Optimizing Oxygen Inhibition for Low‐Barrier Oxygen Reduction via Thiol‐Induced Electron‐Deficient Sites

Abstract Enhancing the photocatalytic production of hydrogen peroxide remains a critical challenge due to the slow kinetics of water oxidation and the complex dynamics of oxygen reduction. This study introduces a novel conceptual framework that uses engineered molecular defect states to precisely modulate orbital electron behavior at neighboring atomic sites. Electron‐deficient non‐metallic active centers that significantly improve water molecule adsorption and facilitate proton release; simultaneously, defect‐engineered metallic sites efficiently trap and activate oxygen molecules, promoting spin‐orbital interactions that drive the formation of reactive oxygen species.
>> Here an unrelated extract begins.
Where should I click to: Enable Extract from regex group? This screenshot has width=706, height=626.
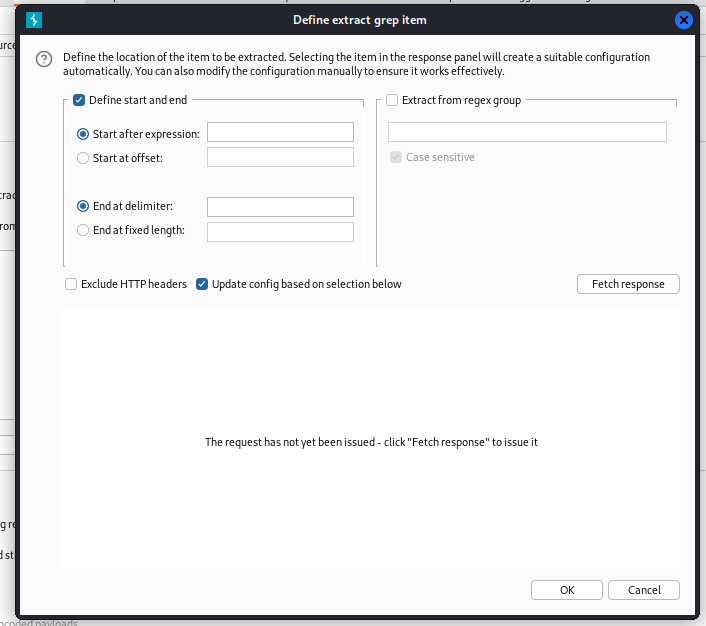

Zn 1.68 In 2.21 S 5 is using trimercaptopropionic acid as a sulfur source. The thiol‐mediated synthesis introduces both metallic and non‐metallic defect states, enabling efficient intramolecular electron transfer through orbital‐level coupling. These vacancies induce an electronegativity gradient that drives S 3 p ‐Zn 3 d orbital coupling, depleting antibonding electrons from S sites to Zn vacancies. This tuning elevates the S 3 p ‐band center, strengthening S─H ads bonds for efficient water adsorption and proton release while activating O 2 molecules, resulting in a remarkably high hydrogen peroxide production rate of 7.98 mmol g −1 h −1 achieved in O 2 ‐saturated water without sacrificial agents. This work offers a promising direction for next‐generation photocatalysts aimed at sustainable hydrogen peroxide synthesis and broader solar‐to‐chemical energy conversion applications.